THE TASK:
Copy out the lines of the records below, and only those lines, from the one with "Task: Click the caret ^ key badge" through the one with "617x400 pixels.", exactly as they appear.

MATERIALS PROVIDED:
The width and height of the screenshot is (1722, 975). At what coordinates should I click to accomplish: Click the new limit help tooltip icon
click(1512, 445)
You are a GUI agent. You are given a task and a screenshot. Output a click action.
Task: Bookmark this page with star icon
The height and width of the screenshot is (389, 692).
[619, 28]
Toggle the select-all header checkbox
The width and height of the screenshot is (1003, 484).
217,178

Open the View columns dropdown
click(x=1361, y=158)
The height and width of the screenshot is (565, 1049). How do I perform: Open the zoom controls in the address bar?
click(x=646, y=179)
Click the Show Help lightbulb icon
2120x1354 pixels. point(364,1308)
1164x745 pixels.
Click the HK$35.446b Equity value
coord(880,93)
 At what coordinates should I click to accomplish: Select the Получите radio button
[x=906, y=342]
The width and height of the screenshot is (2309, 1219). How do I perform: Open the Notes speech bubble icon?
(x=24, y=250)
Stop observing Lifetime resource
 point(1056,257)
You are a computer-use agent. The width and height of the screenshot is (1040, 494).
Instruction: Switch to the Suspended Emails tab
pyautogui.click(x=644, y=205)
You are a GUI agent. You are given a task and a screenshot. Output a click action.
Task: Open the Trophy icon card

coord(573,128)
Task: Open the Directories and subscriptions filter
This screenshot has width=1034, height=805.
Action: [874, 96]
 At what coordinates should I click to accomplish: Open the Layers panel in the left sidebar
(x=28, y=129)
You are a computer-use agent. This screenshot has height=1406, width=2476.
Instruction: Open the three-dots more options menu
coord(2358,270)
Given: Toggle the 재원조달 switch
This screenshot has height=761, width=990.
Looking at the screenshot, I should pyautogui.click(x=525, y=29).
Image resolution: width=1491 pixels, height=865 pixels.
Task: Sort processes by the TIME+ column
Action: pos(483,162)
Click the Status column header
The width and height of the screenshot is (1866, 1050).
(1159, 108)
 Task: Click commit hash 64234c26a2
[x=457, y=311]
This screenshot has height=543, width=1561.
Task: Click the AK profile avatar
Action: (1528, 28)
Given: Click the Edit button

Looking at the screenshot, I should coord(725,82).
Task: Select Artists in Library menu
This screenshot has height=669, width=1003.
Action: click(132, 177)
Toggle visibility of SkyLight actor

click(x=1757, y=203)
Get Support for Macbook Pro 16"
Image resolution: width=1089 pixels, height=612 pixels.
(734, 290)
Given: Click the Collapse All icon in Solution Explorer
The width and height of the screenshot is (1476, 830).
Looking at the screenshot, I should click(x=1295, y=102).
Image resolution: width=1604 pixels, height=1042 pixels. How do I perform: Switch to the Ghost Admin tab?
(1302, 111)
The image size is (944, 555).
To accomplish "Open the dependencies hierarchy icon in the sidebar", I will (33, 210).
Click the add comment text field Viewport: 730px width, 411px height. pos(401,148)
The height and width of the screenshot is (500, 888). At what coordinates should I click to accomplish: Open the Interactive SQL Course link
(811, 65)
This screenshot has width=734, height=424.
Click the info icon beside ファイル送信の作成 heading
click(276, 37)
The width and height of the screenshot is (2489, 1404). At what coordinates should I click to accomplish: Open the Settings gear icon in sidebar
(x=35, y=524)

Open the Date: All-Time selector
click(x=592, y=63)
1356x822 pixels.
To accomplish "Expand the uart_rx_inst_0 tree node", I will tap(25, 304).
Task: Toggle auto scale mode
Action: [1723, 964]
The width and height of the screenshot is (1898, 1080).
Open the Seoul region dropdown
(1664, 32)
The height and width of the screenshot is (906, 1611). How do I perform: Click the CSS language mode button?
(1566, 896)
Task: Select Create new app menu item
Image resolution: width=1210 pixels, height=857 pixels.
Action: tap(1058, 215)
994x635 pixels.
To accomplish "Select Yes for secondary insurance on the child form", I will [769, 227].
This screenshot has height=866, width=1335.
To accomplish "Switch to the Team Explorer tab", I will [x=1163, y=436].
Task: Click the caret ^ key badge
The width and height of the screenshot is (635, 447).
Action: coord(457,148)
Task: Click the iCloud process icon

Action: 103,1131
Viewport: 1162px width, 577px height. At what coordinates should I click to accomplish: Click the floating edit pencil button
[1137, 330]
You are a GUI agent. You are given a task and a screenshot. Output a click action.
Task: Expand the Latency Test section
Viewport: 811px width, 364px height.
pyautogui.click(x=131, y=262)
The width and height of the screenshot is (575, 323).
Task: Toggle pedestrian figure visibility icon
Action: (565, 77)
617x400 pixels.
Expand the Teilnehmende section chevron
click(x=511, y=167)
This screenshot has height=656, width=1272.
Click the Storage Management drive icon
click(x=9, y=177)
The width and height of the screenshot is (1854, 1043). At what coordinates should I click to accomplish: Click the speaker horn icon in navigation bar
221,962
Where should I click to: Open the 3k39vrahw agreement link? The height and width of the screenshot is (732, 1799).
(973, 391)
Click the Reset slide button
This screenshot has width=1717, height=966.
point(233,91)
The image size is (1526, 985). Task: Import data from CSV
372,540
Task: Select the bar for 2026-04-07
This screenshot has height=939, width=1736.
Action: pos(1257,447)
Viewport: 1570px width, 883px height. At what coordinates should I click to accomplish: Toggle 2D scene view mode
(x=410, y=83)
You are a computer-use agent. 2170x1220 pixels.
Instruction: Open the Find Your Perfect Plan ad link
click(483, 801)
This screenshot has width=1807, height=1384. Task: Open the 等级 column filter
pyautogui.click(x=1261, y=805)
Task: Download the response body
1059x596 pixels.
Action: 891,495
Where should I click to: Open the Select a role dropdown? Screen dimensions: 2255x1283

SOLUTION FOR THIS EXERCISE:
Task: Click the caret ^ key badge
The width and height of the screenshot is (635, 447).
Action: coord(457,148)
Task: Click the iCloud process icon

Action: 103,1131
Viewport: 1162px width, 577px height. At what coordinates should I click to accomplish: Click the floating edit pencil button
[1137, 330]
You are a GUI agent. You are given a task and a screenshot. Output a click action.
Task: Expand the Latency Test section
Viewport: 811px width, 364px height.
pyautogui.click(x=131, y=262)
The width and height of the screenshot is (575, 323).
Task: Toggle pedestrian figure visibility icon
Action: (565, 77)
617x400 pixels.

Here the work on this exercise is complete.